It is a reason for great joy that in our day the Reformed Baptist faith in its various forms, and particularly as articulated in the London Confession of 1689, is coming to more and more people around the world. It was my privilege recently to travel to Nairobi, Kenya, where a conference, attended by around 50 men, mostly ministers, was taking place. I was the main speaker and I endeavoured to bring before the men the wonderful but often misunderstood reformed doctrine of regeneration.
Also speaking was one of the pastors of the sponsoring church, Trinity Baptist Church, Nairobi. British born Keith Underhill was instrumental in planting the church and establishing the conference. He has now worked in Kenya for over 30 years. He also gave a number of messages at the conference, including one on the background to the history of the 1689 Confession.
As he did this, and in fine form I might add, I began to have a little twinge. Why do African pastors have to be exposed to all this? Why do they need to know, let's face it, often difficult to follow, English history? Americans, yes I suppose. Ours is, in many ways, a shared heritage. Some naively optimistic Brits even see our little disagreement of a few years back one day being resolved by an American climb down! (Some hope I guess.)

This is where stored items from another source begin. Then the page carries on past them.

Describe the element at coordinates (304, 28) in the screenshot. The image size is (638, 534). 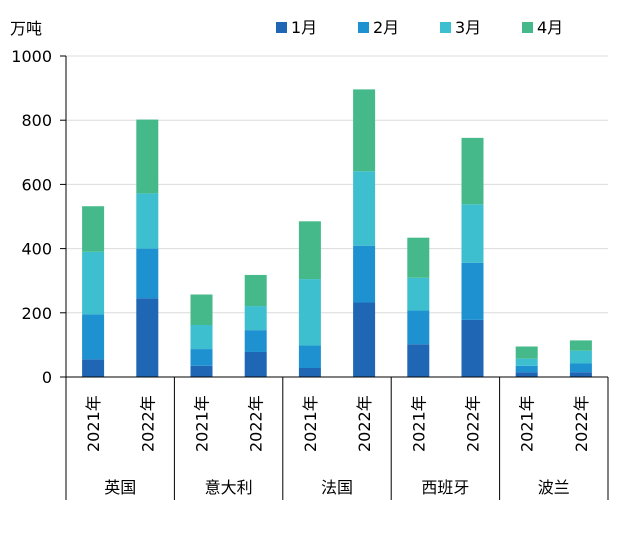
I see `legend-label: 1月` at that location. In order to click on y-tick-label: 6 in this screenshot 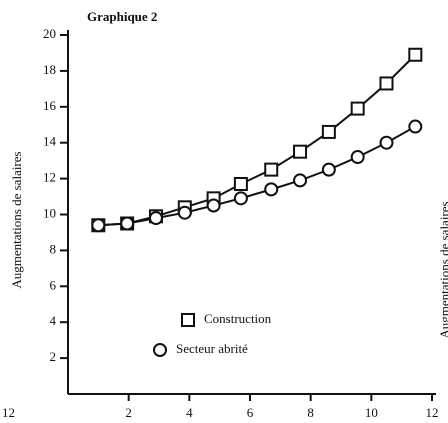, I will do `click(54, 284)`.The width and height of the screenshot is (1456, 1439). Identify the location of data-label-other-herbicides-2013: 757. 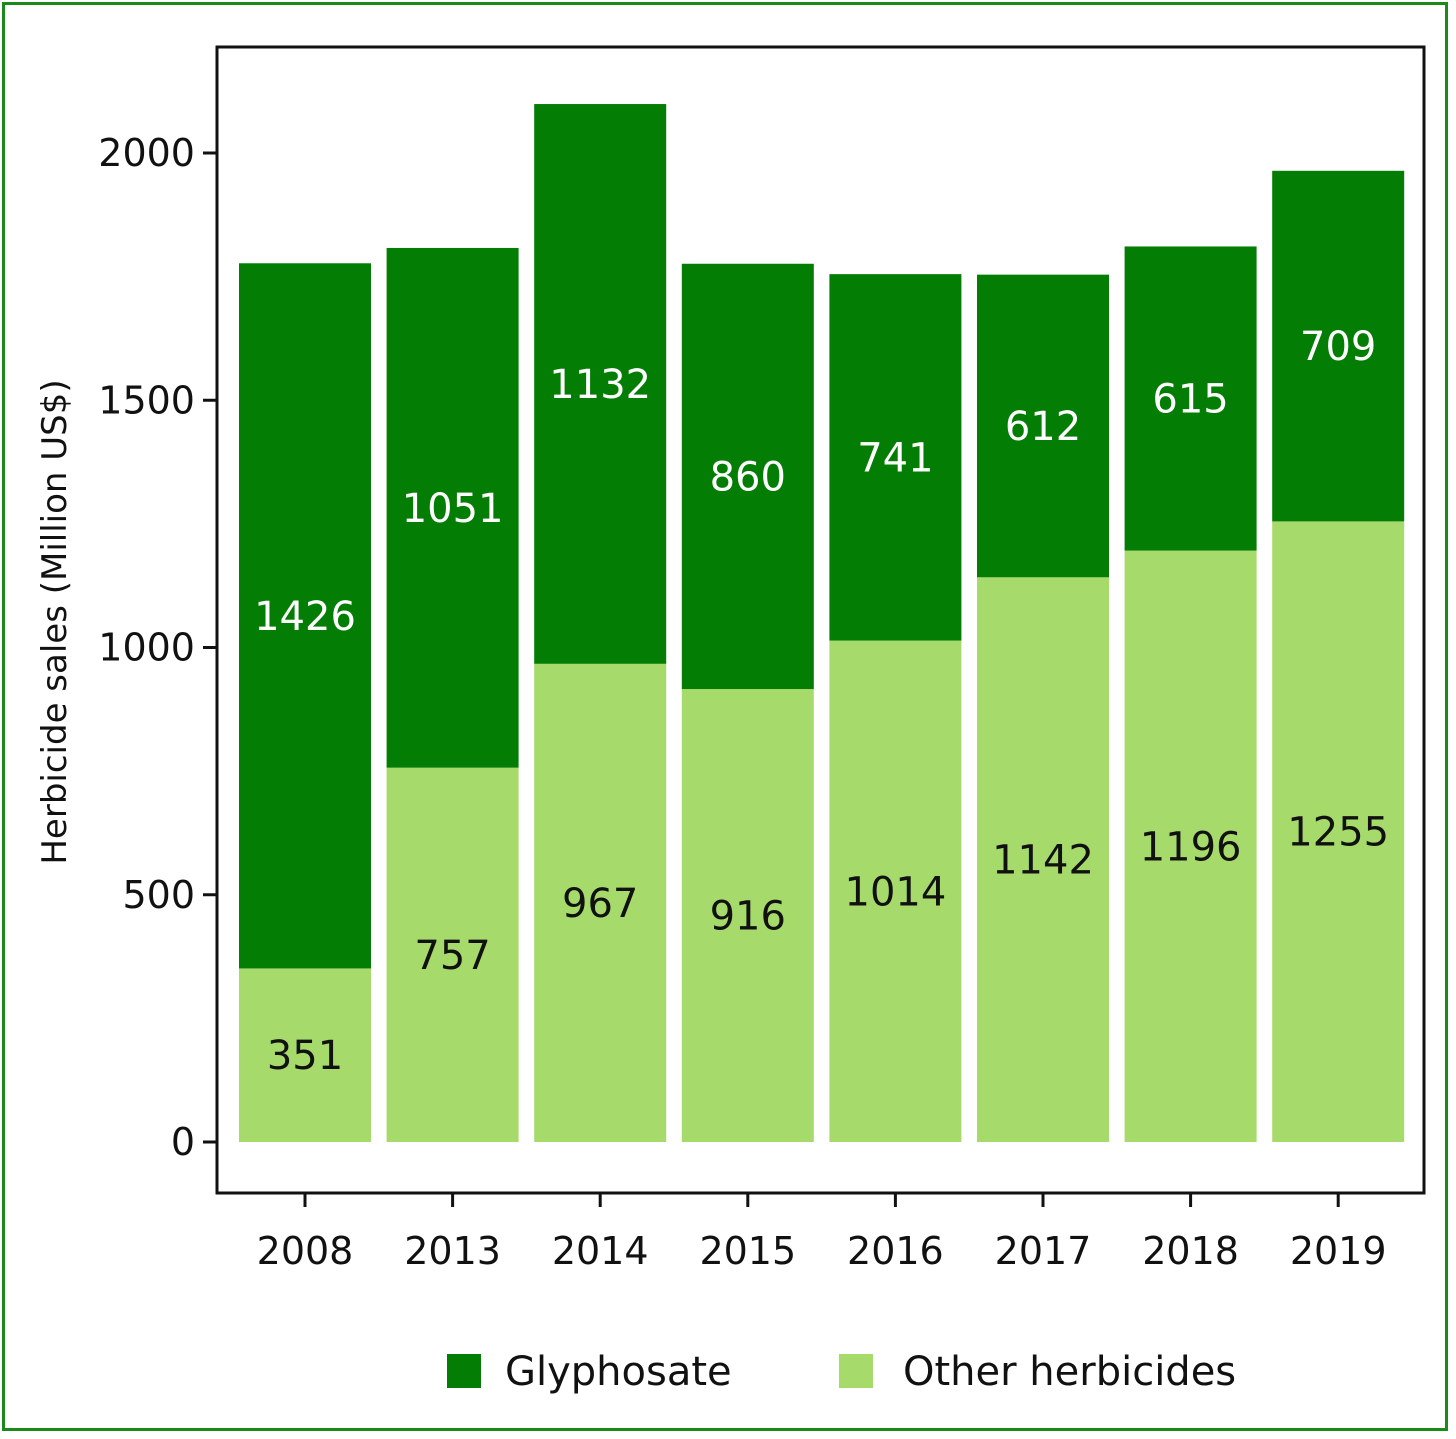
(452, 956).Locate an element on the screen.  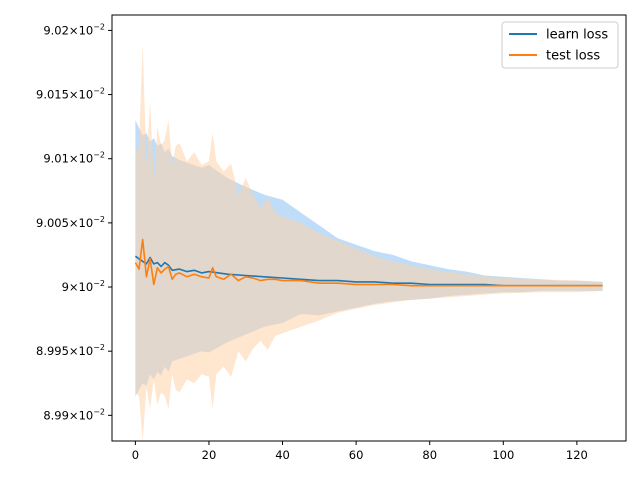
x-tick-label: 20 is located at coordinates (210, 455).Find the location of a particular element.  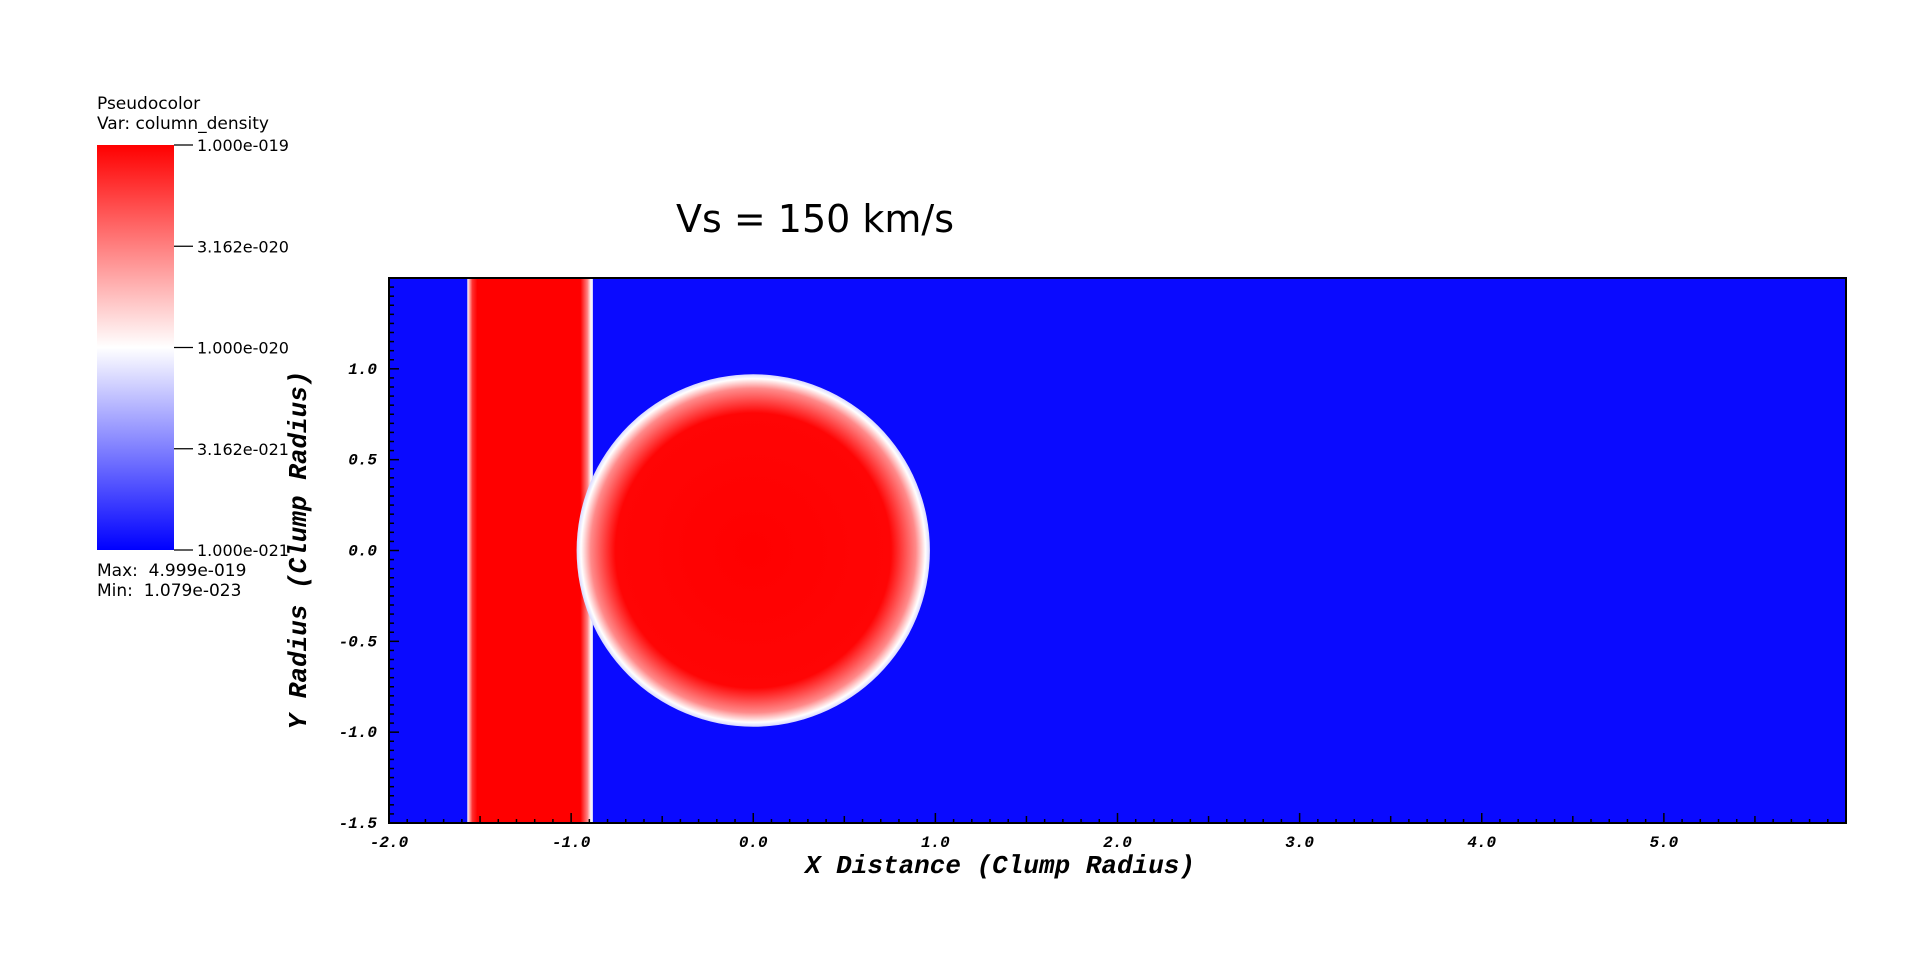

clump-circle is located at coordinates (753, 550). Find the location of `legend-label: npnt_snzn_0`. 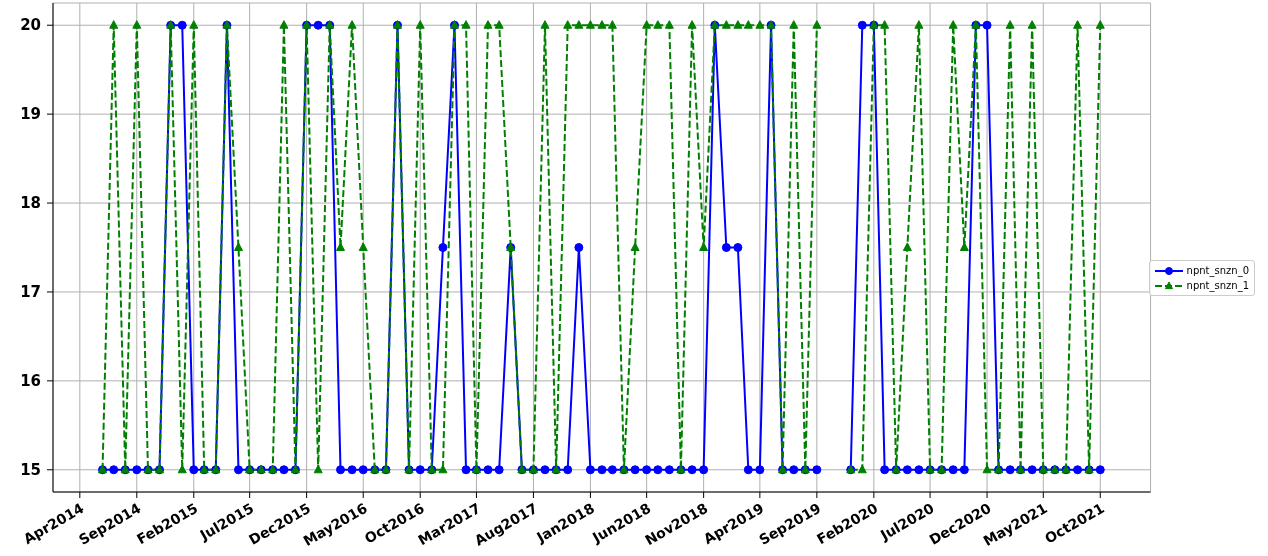

legend-label: npnt_snzn_0 is located at coordinates (1218, 270). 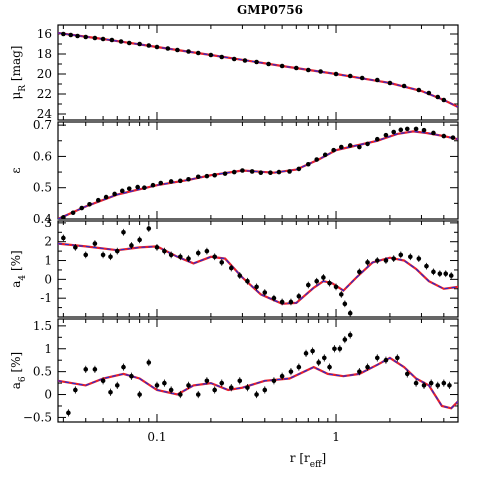 What do you see at coordinates (42, 125) in the screenshot?
I see `y-tick-label: 0.7` at bounding box center [42, 125].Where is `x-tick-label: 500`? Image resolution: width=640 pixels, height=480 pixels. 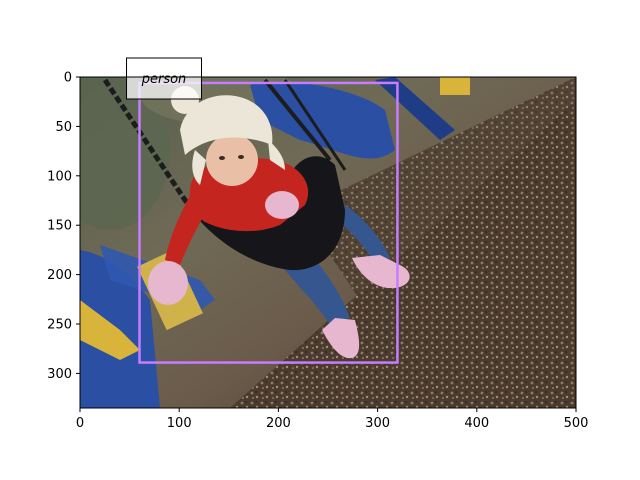
x-tick-label: 500 is located at coordinates (576, 424). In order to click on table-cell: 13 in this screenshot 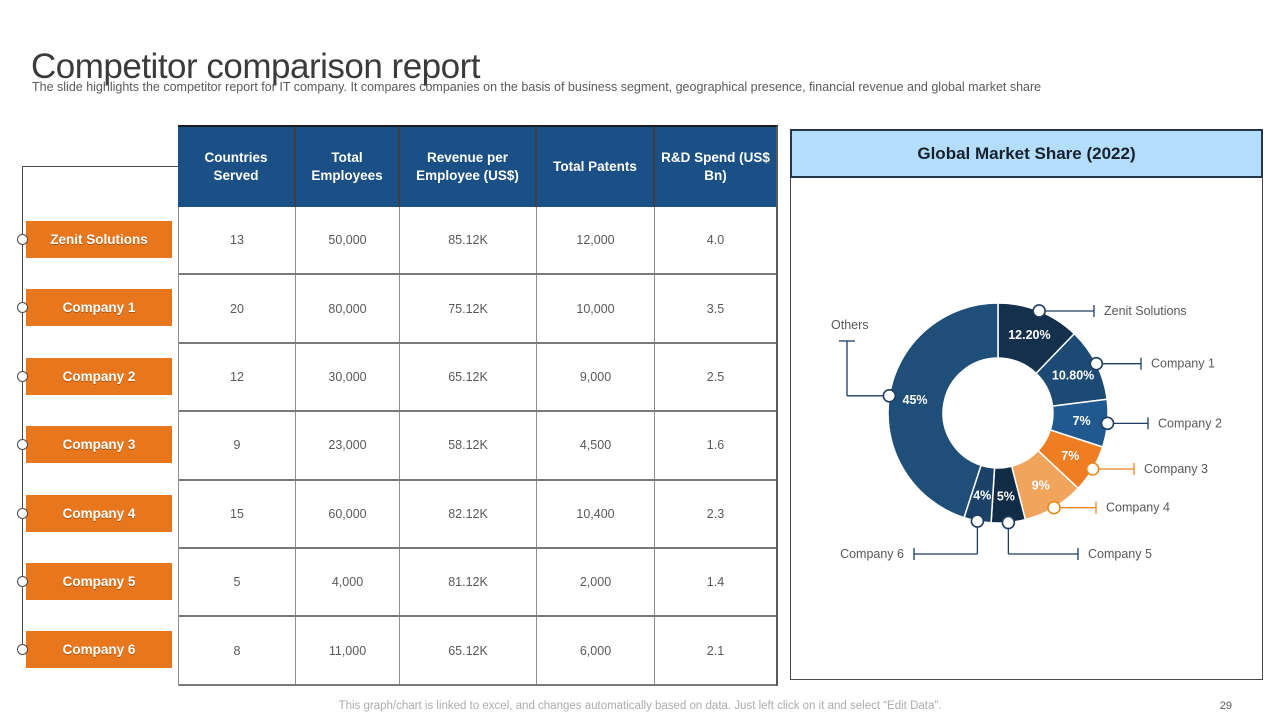, I will do `click(238, 240)`.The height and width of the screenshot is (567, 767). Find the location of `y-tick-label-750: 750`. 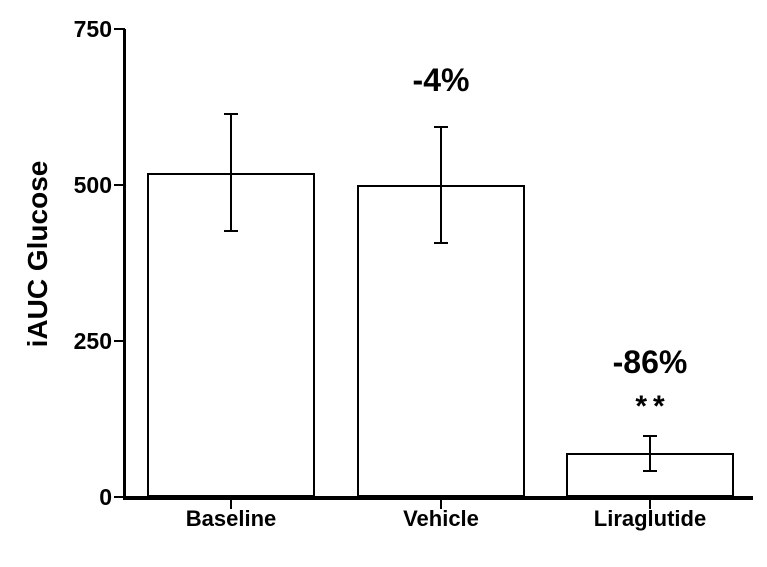

y-tick-label-750: 750 is located at coordinates (92, 29).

But Africans? Yes, their history has become somewhat intertwined with Britain's in the last 150 years or so but we are talking about 1689. Why would 21st Century Africans need to wade through this stuff? (And let me add that for all its gelatinous properties the paper made it all seem remarkably straightforward).
And then I started to think straight. These byways in history may have occurred on English soil but the history itself is the heritage not just of British Baptists but of every Reformed Baptist the world over, whether in England, America, Africa or the Far East for that matter.
When we learn about early church councils in Asia Minor or of Augustine preaching in North Africa; when we think of Luther in Germany or Zwingli and Calvin in Switzerland; when we think of Obadiah Holmes in America; of Carey in India or Judson in Burma – we don't say "ah, that's nothing to with us. Those places are far from where we live". We don't do ,any more than when we read in our Bibles of things that happened in Egypt or Palestine or Rome, do we say that's nothing to do with us. No, we embrace our heritage wherever it may accurately be traced.
What a joy it was then to be with these Kenyan pastors in the African heat considering things that happened long ago in Westminster and London and that are part of the wonderful heritage that all Reformed Baptists share the world over.